* _Problemas por resolver_
[A] Traduce al inglés esta oración del texto sobre los niños y los videojuegos: "Porque la maquinaria humana no se detiene".
[B] Copia del texto sobre los niños y los videojuegos el pasaje que comienza con "A veces pienso" y sigue hasta "y lo consecuente.".

* _Fragmento del texto_
———

Consolas y Cañones

A veces pienso en un niño que no ha tenido oportunidad de serlo. Un niño arrancado por las circunstancias de la vida de sus más que merecidos recuerdos. Delgado rapaz con la inocencia perdida, tres pasos más allá de la lógica linde entre lo meritorio y lo consecuente.

Pienso a veces en ese niño y me pregunto por qué. Por qué la naturaleza humana haciendo uso de su innata cruel inteligencia -que es más cruel cuanto más inteligente-, lo separa de una infancia al contacto con un mundo en el que poco a poco debería haber crecido. Me estoy refiriendo a un niño cualquiera, uno de los muchos que pasan las tardes entre mundos irreales y electrónicos, matando con temible sangre fría supuestos enemigos. Y me pregunto, al verlos, si esos niños serían capaces de distinguir entre un videojuego y la vida real, de ser puestos en controladores remotos de misiles y bombas. Porque la maquinaria humana no se detiene. Me estremezco al pensar que pueda llegar un día en que un siniestro general les ponga en la mano un mando y un teclado y les diga, adelante, es sólo un juego.

———

* _Datos proporcionados_
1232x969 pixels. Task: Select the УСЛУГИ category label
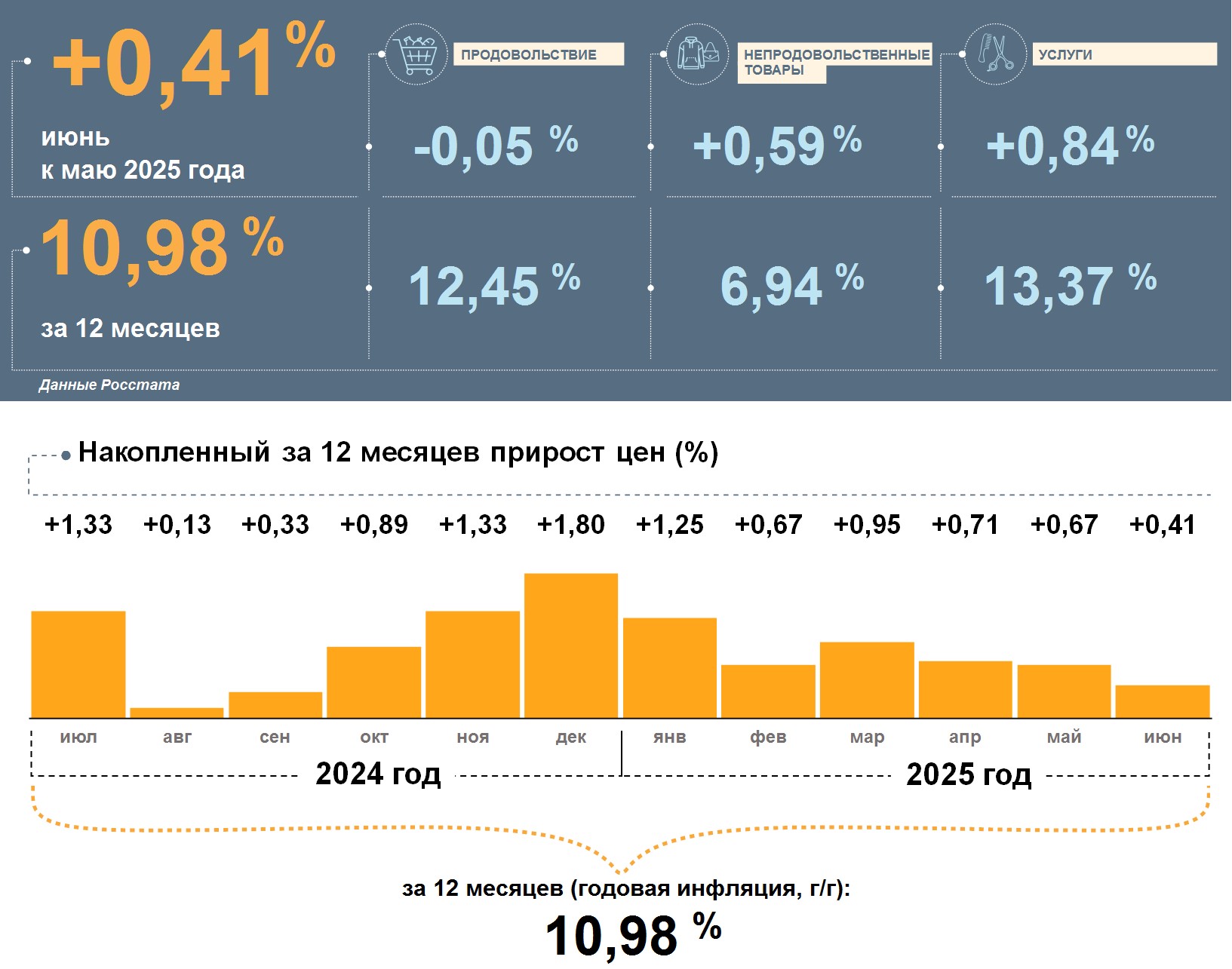tap(1065, 55)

———

* _Respuestas por tarea_
[A] Because the human machinery does not stop.

[B]
A veces pienso en un niño que no ha tenido oportunidad de serlo. Un niño arrancado por las circunstancias de la vida de sus más que merecidos recuerdos. Delgado rapaz con la inocencia perdida, tres pasos más allá de la lógica linde entre lo meritorio y lo consecuente.